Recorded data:
◇ ◇ ◇ ◇

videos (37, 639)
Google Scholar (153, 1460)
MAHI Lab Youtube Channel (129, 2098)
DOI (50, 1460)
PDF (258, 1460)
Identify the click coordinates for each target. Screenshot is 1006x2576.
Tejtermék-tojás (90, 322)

◇ ◇ ◇ ◇

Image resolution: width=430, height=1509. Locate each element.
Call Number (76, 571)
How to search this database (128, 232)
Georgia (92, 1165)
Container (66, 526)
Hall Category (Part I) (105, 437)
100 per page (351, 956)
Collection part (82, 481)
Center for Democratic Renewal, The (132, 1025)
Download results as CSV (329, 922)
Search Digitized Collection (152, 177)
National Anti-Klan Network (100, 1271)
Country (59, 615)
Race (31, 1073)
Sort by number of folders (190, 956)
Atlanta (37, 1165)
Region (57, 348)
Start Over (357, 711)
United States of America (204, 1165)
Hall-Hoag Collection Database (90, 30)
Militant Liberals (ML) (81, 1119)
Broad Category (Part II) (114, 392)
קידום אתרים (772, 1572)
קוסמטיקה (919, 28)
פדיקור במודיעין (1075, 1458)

◇ ◇ ◇ ◇

WHAT IS EXPECTED: In the entries above, find the line holding "videos (37, 639)" and the line holding "Tejtermék-tojás (90, 322)"; print both of them and every line between, exactly, and nothing else.

TASK OUTPUT:
videos (37, 639)
Google Scholar (153, 1460)
MAHI Lab Youtube Channel (129, 2098)
DOI (50, 1460)
PDF (258, 1460)
Identify the click coordinates for each target. Screenshot is 1006x2576.
Tejtermék-tojás (90, 322)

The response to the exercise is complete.